人間は35年もの間いったい何をしてきたのだろう ★★★★★
初版が1970年のこの本。35年経った今年2005年に、この本は第66版を迎えたそうです。著者は横浜国立大学名誉教授の宮脇昭先生。既にここ数年で関連の本を読み、感銘を受けてはいましたが、35年も前から既に「自然と人間のかかわり」について、徹底して同じ考えを持ち続けておられることに、ただひたすら驚きと敬意を感じてしまいました。
35年前に発売されたこの本の中では、人間がエゴを追求していくことで、自然環境が破壊され、人間社会に悪影響が確実に及ぼされていくことが、既に警告されています。そして、人間と植物のあるべき関係が具体的事例とともに説明されています。「地球温暖化」という言葉はまだ出てきていない時代です。まだ、誰も、そんな環境問題の存在には気にも止めず、次から次へと開発を進めていた時代です。ここ10年の間で環境問題は多くの国民の関心を持つようになってきましたが、順調に解決方向に進んでいるとはなかなか言えなそうです。

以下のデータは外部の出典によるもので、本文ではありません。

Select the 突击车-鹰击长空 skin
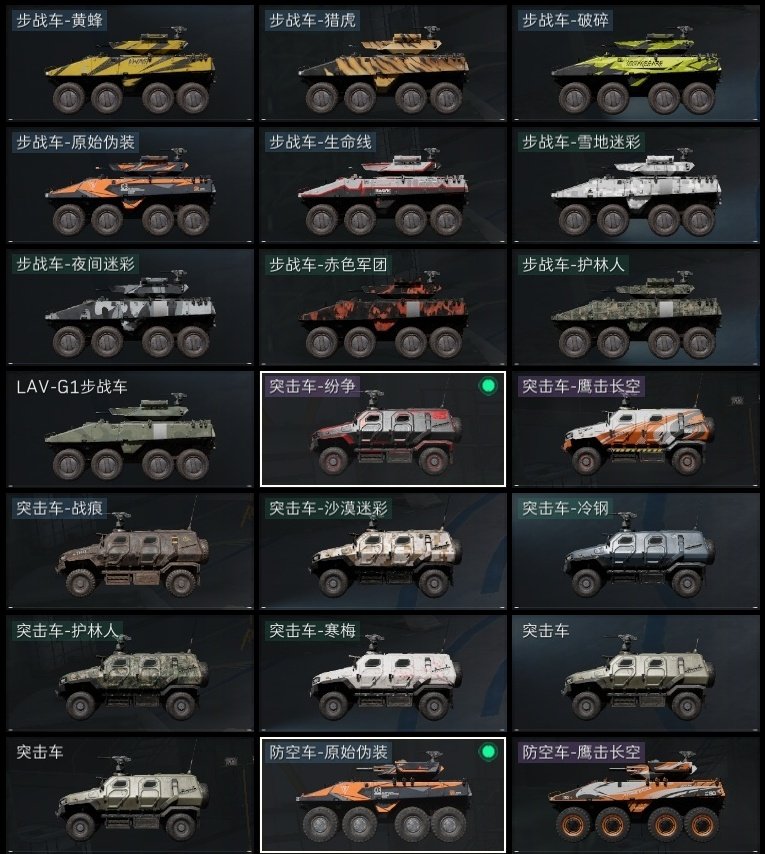 [636, 429]
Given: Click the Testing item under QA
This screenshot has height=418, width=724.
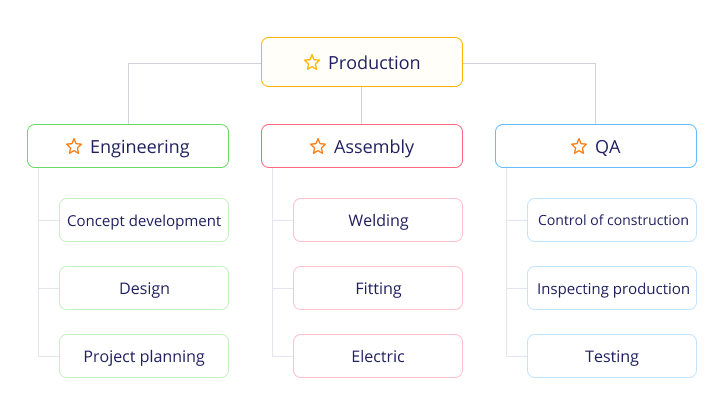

35年前、1人の研究者が発信したメッセージは、少しずつですが、徐々に多くの人に伝わり続けているようにも感じます。もっと多くの人がこのメッセージを通じて、何かに気がついてくれるといいなと思います。文系人間の私には、専門用語は難解ですが、それでも最後まで読み終えたときに学んだものは多かったです。少しずつでも、じっくり読み進めて頂きたい一冊です。